In the current issue Sturm screened 288 volunteer patients for the MITF E318K mutation and identified six carriers. Whereas all of these patients were fair skinned and had suffered from multiple primary melanomas, none showed a mutation in the CDK2A locus and two out of the six patients were found to be red haired MC1R R/R homozygotes. Eye imaging revealed an almost equal number of blue and non-blue eye color carriers. Furthermore, patients carrying the MITF E318K mutation showed a significantly higher number (p=0.008) of nevi larger than 5mm. Out of the total of 13 melanomas excised from the E318K carriers, histopathology identified 4 amelanotic melanomas. The corresponding incidence of 30% was clearly higher than the generally reported frequency of 2 to 8%, suggesting a possible impact of the MITF E318K mutation on the development of amelanotic tumors. As 3 4 melanomas were obtained from a MITF E318K carrier patient showing a MC1R homozygous R/R genotype, suggesting that interplay of MITF E318K mutants and MC1R variants might contribute to the formation of melanomas, especially amelanotic melanomas. However, further large-scale studies are needed.
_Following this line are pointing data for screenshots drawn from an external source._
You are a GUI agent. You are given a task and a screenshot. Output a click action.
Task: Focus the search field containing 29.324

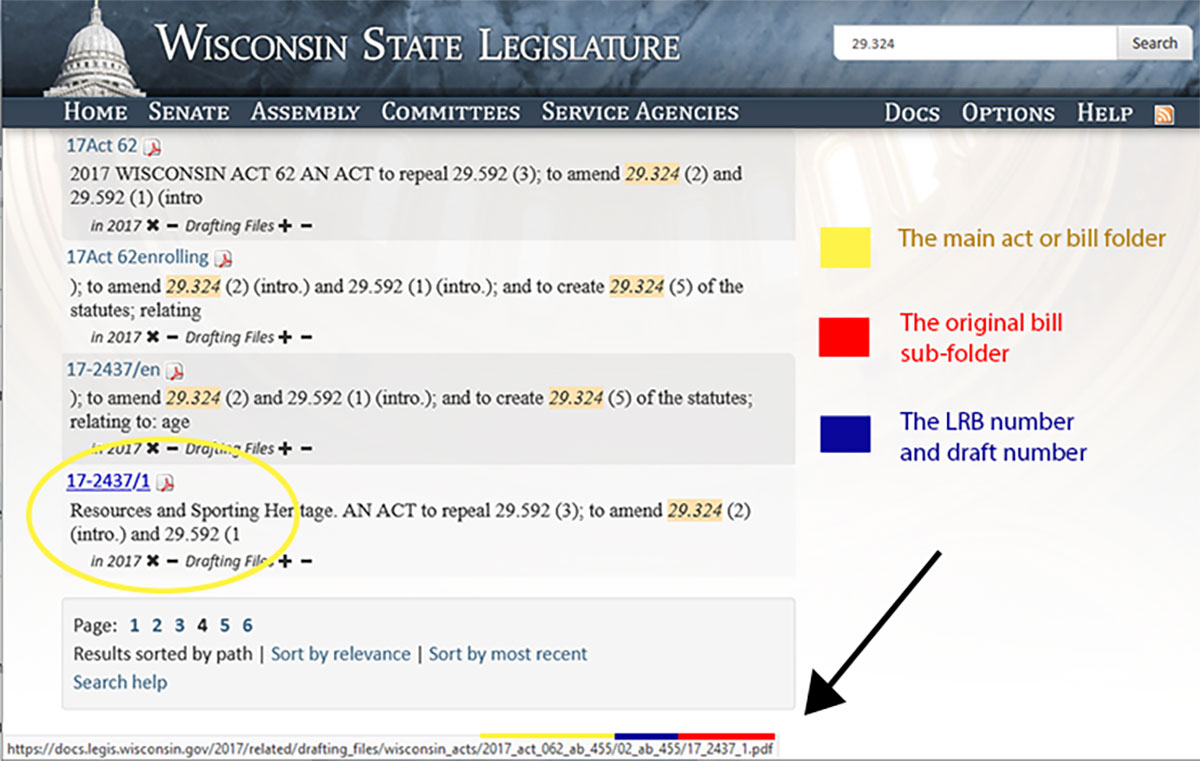[x=975, y=44]
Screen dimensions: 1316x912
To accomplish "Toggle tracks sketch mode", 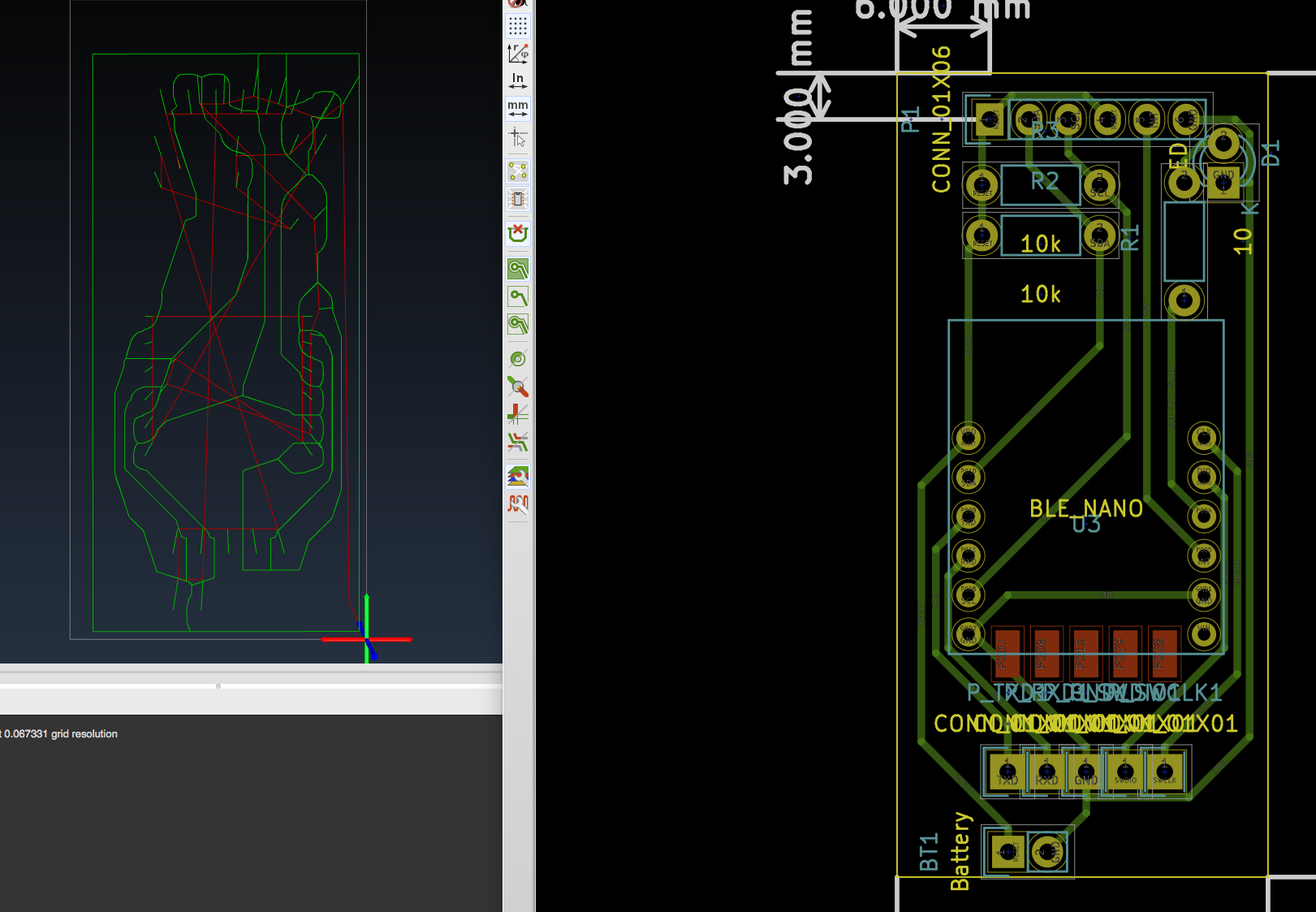I will 518,414.
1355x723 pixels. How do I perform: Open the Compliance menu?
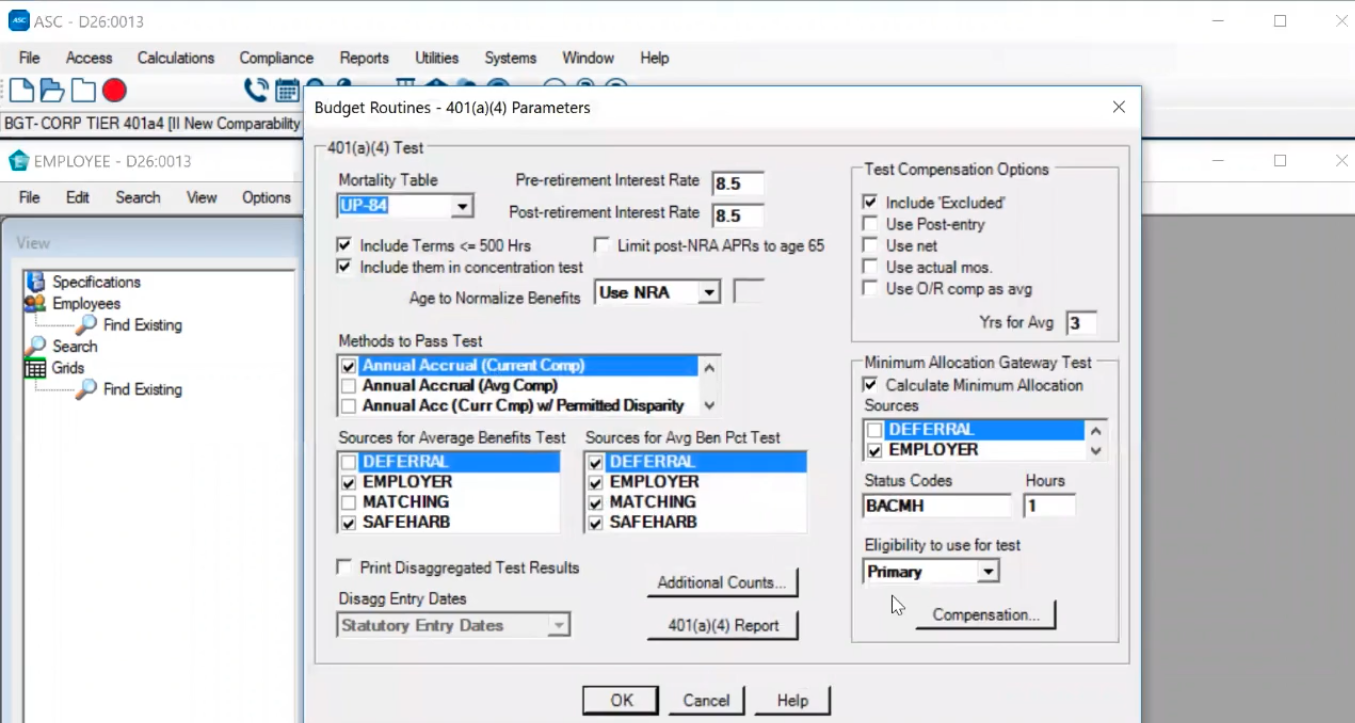(x=276, y=58)
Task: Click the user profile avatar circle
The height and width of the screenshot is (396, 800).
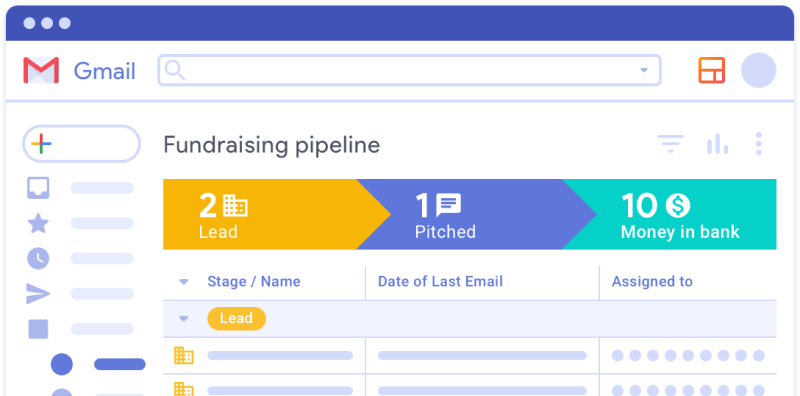Action: (759, 70)
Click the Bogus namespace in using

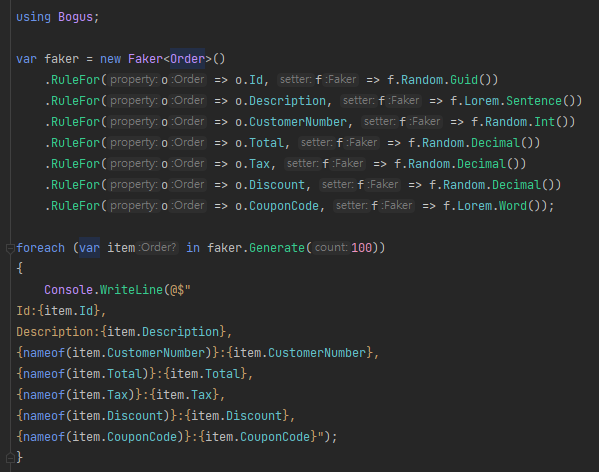pyautogui.click(x=75, y=17)
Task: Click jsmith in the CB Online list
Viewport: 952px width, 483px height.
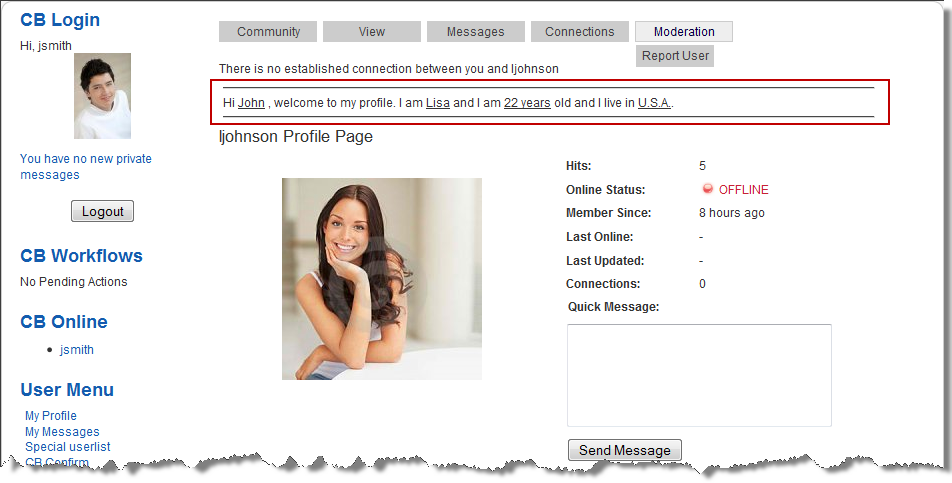Action: pyautogui.click(x=77, y=350)
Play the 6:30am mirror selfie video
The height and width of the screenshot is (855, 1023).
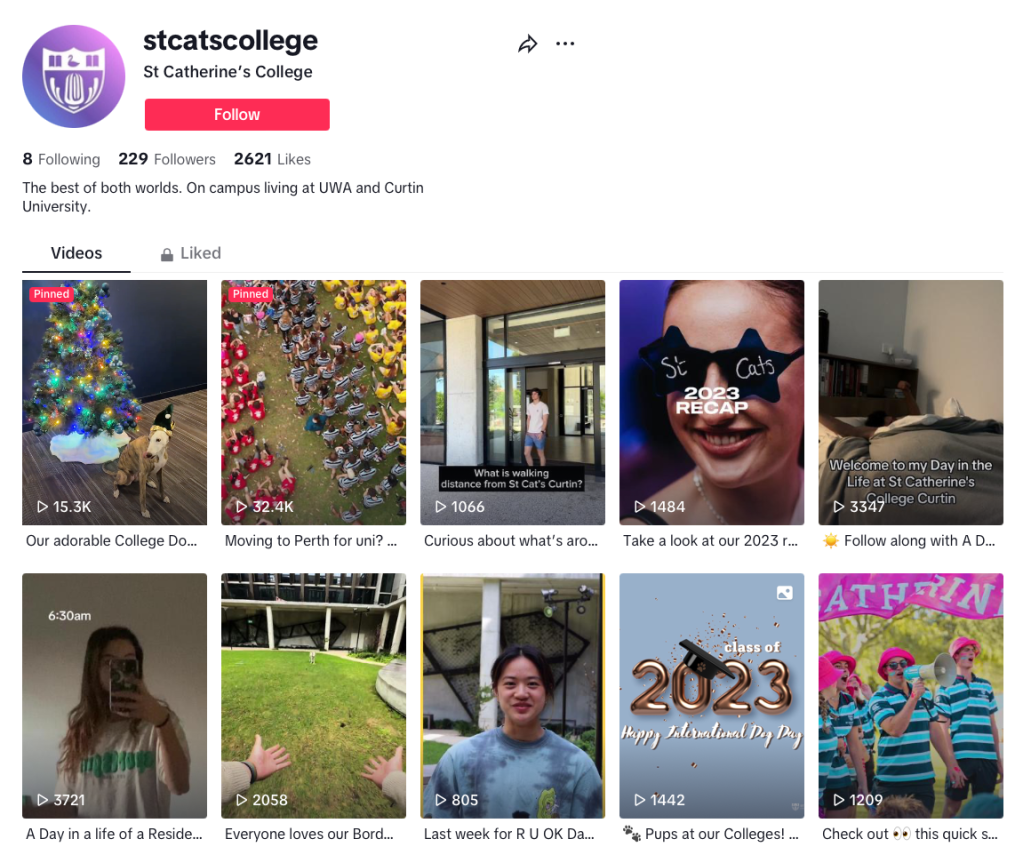pos(114,695)
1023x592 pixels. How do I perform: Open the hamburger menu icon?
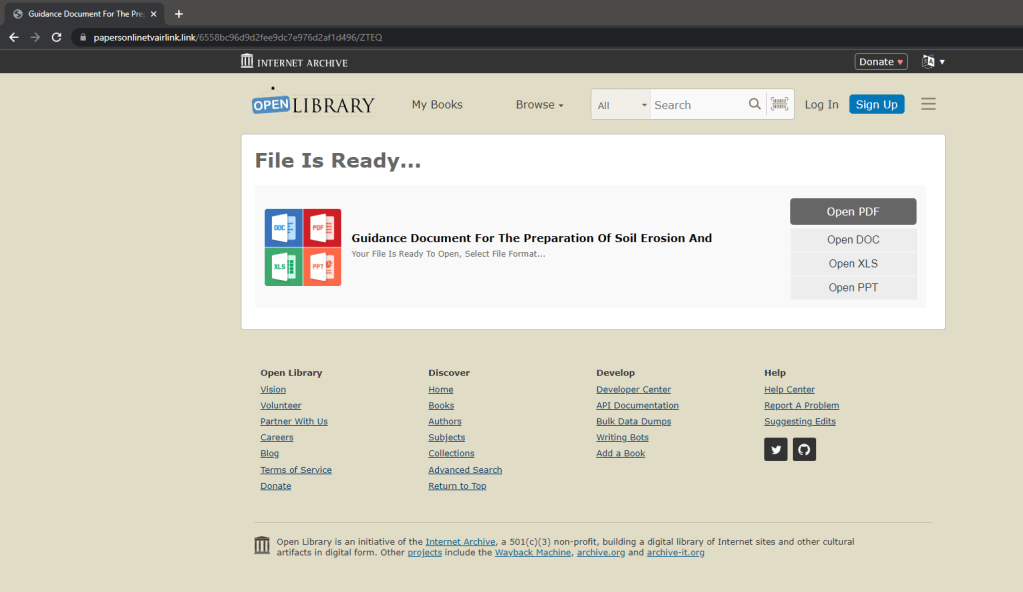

Taken together, these translational studies highlight the crucial impact of MITF on melanoma risk and development. In 2010, a phase one study evaluating drug tolerance of an histone deacetylase inhibitor inhibitor, shown to suppress MITF expression (Yokoyama ) was initiated (http://www.clinicaltrials.gov, Identifier: NCT01065467, accessed 10 August 2013). Further identification of MITF modulating small molecules and a better understanding of the cellular and molecular relationship between MC1R variants, E318K and BRAF/NRAS mutations will be necessary to fully understand MITF’s role(s) in melanoma pathogenesis and to optimize strategies from bench to bedside.